| Principal Investigator: | Dr. Milind V. Khire, P.E. |
| Funding Agency: | Waste Management, Inc. |
Abstract
Leachate recirculation in municipal solid waste (MSW) landfills offers these key benefits: (1) reduction in leachate treatment and disposal costs; (2) accelerated decomposition and settlement of waste resulting in gain in airspace; (3) acceleration in gas production; and (4) potential reduction in post-closure care period and associated costs.
Most common methods for long-term leachate recirculation in MSW landfills include vertical injection wells and horizontal trenches. Both of these methods result in non-uniform distribution of leachate. In addition, the amount of leachate that can be recirculated by these methods is not sufficient to get rid off all leachate typically produced by landfills located in humid regions. Non-uniform distribution of leachate leads to uneven landfill settlement and hence higher maintenance costs.
The PI has developed a new design concept consisting of a horizontal blanket made up of relatively high hydraulic conductivity material(s) to recirculate leachate. Saturated/unsaturated leachate flow modeling conducted by the authors indicate that horizontal blankets made of relatively high hydraulic conductivity materials are capable of recirculating leachate at a rate up to an order greater than the conventional methods. In addition, the horizontal blanket is capable of achieving relatively uniform leachate distribution which is expected to reduce uneven settlement in a landfill. If the blanket is made up of recycled materials such as scrap tires, this design option can be cost-effective.
In this project, we are evaluating the field-scale performance of a test section of horizontal blanket made up of scrap tires. This test section was built at an active landfill located in Michigan. The aerial dimensions of the test section were 55m by 9m (180ft by 30ft). The test section consisted of the following components, from bottom to top:
a non-woven geotextile laid horizontally on the waste surface followed by
approximately 0.6m (2ft) thick shredded scrap tires followed by
a non-woven geotextile.
The uppermost geotextile was covered by MSW. A 9m (30 ft) long perforated HDPE pipe was installed at the center of the test section, parallel to the short side, for injecting leachate. Fifteen uniformly spaced moisture content sensors were installed at the bottom of the test section to detect the movement of injected leachate. A load sensor was installed to monitor the weight (or stress) of the waste placed on the test section. A digital pressure gauge and a magnetic flow meter were installed to monitor the leachate head and flow. All sensors including meteorological data sensors were connected to an on-site data logger programmed to take readings every minute or at an appropriate desired frequency. A relatively high flow pump was used to conduct leachate recirculation trials at leachate flows ranging from 15 to 140 gpm (3.4 to 32 m³/hr). The data collected from the sensors indicated that leachate traveled across the entire length of the test section through the tires (~30m). The amount of time required for leachate travel across the blanket varied from 10 minutes to over 90 minutes depending upon the leachate flow. The data collected from the field trial verified the numerical modeling results and proved that horizontal blankets made up of scrap tires are cost-effective and are hydraulically efficient for recirculation of leachate in MSW landfills.
Resulting Publications
Haydar, M., and Khire, M. (2004), “Field-Scale Testing of Leachate Recirculation Blanket Made Up of Scrap Tires at a MSW Landfill,” Proceedings of the Nineteenth International Conference on Solid Waste Technology and Management, Philadelphia, March 2004, accepted.
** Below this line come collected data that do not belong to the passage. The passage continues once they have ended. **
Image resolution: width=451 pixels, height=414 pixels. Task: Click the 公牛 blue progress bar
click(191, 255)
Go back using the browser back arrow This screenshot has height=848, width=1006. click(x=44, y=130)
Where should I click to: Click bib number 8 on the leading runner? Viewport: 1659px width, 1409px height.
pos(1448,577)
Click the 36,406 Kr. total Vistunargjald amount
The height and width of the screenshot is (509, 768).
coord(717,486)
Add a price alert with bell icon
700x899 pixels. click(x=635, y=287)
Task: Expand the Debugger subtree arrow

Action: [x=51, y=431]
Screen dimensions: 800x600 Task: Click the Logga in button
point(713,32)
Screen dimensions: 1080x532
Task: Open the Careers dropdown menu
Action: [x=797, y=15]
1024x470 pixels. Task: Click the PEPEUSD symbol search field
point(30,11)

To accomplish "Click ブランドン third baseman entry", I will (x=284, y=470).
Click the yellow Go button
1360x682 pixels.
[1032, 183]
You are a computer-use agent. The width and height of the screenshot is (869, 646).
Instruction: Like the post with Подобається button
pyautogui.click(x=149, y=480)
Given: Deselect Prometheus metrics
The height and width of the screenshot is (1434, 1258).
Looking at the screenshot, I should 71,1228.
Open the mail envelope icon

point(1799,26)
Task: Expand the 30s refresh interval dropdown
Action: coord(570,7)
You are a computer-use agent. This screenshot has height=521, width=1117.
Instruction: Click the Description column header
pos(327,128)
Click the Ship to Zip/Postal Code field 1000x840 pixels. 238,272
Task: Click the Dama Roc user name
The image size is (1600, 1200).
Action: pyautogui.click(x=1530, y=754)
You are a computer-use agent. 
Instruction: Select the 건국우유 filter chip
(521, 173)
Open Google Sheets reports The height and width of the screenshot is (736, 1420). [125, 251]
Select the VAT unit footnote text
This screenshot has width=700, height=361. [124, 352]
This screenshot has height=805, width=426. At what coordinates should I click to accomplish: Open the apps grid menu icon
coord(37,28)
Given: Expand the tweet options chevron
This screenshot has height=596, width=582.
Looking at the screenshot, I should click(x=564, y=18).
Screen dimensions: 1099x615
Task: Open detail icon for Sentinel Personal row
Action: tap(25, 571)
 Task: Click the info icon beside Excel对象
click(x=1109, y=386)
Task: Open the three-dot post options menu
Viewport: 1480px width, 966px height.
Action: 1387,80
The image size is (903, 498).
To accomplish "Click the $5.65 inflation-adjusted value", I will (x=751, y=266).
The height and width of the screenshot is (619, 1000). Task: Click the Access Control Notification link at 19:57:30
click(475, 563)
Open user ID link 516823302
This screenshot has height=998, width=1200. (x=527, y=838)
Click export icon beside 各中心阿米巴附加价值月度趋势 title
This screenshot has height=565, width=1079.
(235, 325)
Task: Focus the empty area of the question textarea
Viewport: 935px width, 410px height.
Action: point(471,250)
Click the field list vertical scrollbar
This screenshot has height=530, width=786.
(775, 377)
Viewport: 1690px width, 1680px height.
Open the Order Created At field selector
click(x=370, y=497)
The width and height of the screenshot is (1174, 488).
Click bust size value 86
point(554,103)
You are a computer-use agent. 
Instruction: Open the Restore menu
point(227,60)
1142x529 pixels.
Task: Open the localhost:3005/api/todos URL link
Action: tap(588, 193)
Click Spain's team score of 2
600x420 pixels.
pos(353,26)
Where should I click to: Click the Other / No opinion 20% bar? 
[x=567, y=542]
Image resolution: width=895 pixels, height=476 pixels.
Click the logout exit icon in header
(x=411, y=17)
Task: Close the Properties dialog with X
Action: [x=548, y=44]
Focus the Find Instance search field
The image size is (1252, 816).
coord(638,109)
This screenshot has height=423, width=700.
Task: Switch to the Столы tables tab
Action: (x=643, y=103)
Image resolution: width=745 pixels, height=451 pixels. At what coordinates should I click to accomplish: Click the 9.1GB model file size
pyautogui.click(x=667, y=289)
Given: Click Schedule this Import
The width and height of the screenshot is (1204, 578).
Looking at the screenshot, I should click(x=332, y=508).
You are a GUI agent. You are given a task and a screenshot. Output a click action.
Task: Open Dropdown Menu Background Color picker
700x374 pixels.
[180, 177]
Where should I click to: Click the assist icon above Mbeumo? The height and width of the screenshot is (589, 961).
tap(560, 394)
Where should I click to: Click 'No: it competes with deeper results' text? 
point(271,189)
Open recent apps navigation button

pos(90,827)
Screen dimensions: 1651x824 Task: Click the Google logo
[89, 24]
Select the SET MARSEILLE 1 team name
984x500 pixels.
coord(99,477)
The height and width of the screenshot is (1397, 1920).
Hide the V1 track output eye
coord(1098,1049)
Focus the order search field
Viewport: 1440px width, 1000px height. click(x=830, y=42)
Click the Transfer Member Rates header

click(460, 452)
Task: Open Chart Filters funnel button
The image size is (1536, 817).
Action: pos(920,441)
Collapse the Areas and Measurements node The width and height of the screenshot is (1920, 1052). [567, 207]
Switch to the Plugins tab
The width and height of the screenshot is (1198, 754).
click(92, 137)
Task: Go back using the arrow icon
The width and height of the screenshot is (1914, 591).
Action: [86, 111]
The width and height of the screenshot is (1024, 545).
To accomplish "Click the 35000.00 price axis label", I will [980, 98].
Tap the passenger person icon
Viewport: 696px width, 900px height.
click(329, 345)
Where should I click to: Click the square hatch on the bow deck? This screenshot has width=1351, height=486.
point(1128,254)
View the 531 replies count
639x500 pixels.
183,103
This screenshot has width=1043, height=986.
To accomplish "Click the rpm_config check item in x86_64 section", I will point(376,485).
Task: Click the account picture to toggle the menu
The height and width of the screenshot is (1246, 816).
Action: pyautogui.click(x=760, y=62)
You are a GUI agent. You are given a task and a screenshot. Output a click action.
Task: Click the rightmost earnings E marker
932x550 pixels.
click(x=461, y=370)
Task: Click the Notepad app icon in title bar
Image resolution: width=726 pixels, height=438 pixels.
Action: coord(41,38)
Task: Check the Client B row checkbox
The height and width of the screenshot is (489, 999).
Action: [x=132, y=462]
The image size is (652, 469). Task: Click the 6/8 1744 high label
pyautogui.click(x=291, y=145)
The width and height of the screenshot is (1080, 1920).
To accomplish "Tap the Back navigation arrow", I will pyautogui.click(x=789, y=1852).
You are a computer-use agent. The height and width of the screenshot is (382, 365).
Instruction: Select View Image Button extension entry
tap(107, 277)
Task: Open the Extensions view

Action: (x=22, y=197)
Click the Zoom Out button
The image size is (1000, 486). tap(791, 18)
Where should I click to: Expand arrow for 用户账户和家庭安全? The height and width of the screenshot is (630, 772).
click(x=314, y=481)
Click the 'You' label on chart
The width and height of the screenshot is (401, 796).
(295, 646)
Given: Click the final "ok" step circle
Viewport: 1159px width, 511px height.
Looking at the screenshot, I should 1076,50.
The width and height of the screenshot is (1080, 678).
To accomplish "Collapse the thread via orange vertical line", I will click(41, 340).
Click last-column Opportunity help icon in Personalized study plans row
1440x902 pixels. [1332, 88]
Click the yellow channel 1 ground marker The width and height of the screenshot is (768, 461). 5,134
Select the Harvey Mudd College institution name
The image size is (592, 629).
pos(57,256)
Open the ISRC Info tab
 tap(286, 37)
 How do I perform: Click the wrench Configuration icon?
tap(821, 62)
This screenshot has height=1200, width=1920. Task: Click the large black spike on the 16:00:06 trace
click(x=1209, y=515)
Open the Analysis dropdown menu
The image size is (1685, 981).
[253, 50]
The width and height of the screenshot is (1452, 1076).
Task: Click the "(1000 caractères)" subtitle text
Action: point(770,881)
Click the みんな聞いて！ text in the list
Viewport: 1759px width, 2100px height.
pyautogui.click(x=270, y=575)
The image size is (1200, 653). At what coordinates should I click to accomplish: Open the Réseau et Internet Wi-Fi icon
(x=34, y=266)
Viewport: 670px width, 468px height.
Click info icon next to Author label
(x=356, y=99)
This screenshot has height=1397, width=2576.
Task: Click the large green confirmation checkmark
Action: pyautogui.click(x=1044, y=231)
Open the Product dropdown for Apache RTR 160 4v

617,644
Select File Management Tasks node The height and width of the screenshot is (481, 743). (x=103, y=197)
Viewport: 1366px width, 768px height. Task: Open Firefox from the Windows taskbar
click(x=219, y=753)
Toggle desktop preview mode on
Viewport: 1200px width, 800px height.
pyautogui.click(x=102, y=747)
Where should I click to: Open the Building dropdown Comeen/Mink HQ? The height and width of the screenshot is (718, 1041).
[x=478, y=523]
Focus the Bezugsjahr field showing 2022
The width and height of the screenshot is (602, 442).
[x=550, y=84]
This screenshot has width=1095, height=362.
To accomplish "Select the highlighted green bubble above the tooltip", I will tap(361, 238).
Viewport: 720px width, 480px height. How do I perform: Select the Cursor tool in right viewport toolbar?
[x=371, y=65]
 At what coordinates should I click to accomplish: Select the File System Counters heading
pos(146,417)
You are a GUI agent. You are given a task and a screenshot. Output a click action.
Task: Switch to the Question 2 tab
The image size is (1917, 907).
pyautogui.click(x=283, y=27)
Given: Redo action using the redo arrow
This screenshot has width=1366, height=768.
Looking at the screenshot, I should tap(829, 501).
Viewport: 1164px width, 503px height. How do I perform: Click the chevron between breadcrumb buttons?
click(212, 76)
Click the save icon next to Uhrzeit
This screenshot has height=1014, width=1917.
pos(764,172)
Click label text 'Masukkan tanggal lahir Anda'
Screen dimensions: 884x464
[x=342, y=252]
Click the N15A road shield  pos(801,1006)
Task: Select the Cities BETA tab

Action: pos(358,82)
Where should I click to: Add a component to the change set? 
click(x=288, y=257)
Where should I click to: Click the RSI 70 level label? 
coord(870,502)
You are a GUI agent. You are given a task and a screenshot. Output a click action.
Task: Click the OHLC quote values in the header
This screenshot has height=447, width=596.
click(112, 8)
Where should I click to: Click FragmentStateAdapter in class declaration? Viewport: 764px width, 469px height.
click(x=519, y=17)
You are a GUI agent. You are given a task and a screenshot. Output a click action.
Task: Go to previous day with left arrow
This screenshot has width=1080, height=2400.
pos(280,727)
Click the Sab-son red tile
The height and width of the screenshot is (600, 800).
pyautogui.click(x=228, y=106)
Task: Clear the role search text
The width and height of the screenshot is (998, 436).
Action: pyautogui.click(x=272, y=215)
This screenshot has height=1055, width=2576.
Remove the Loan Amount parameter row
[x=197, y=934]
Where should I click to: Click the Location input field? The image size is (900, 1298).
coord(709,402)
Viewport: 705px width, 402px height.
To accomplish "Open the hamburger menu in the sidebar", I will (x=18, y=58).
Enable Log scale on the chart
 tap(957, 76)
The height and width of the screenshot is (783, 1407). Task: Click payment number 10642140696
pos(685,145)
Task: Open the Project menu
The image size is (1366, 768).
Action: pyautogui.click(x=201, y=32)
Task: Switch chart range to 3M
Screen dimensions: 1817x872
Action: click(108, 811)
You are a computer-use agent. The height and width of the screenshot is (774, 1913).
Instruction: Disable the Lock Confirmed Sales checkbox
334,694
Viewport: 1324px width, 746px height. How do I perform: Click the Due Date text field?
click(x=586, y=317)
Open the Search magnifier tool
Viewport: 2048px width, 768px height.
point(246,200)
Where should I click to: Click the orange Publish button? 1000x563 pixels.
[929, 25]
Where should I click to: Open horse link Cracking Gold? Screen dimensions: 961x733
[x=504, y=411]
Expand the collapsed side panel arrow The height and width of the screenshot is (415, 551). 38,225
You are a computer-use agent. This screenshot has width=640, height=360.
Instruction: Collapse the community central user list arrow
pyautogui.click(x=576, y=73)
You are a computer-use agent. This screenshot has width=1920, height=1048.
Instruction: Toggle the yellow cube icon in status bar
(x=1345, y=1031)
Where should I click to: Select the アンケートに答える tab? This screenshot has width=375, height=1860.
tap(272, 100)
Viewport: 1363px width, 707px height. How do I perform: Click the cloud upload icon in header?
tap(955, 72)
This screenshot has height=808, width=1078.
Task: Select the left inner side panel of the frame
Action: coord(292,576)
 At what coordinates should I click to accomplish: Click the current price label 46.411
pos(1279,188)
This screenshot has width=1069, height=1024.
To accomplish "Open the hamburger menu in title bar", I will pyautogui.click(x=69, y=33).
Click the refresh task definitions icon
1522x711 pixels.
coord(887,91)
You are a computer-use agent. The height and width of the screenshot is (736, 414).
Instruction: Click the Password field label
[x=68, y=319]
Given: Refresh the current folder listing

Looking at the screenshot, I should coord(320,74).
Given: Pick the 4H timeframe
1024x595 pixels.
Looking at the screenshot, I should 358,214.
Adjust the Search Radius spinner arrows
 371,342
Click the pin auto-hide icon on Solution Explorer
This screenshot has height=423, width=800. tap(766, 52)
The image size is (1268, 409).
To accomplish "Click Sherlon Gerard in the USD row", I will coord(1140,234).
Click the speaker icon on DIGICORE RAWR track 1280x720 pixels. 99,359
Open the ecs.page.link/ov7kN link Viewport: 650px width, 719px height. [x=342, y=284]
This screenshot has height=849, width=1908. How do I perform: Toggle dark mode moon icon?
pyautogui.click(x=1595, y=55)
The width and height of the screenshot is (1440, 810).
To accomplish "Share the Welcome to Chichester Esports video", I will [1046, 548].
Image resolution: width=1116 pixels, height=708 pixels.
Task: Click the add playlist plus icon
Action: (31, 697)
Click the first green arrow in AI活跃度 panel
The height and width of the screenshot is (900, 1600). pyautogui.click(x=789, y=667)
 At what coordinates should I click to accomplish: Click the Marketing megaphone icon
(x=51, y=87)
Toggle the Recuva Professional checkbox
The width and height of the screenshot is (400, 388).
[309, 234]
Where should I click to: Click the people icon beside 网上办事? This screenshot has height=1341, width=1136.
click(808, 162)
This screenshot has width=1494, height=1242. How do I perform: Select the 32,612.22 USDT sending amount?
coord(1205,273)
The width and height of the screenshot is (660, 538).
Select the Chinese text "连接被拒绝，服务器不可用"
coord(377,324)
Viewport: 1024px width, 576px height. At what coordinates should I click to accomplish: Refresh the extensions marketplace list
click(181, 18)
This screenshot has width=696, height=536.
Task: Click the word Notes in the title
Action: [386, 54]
Haydar, M., and Khire, M. (2004), “Numerical Evaluation of Anisotropy and Heterogeneity of Waste Hydraulic Conductivity on Leachate Recirculation in MSW Landfills,” Proceedings of the Nineteenth International Conference on Solid Waste Technology and Management, Philadelphia, March 2004, accepted.
Haydar, M., and Khire, M. (2006). “Geotechnical Sensor System to Monitor Injected Liquids in Landfills” Geotechnical Testing Journal, American Society of Testing of Materials, Vol. 29, No. 1, 1-12.
Haydar, M., and Khire, M. (2005), “Leachate Recirculation Using Horizontal Trenches in Bioreactor Landfills” Journal of Geotechnical & Geoenvironmental Engineering, American Society of Civil Engineers, Vol. 131, No. 7, 837-847.
Haydar, M., and Khire, M. (2005), “Numerical Evaluation of Heterogeneity and Anisotrophy of Waste Properties on Leachate Recirculation in Bioreactor Landfills” The Journal of Solid Waste Management & Technology, Vol. 30, No. 4, 233-243.
Khire, M., and Haydar, M. (2004), “Leachate Recirculation in Bioreactor Landfills Using Geocomposite Drainage Material” Journal of Geotechnical & Geoenvironmental Engineering, American Society of Civil Engineers, in review.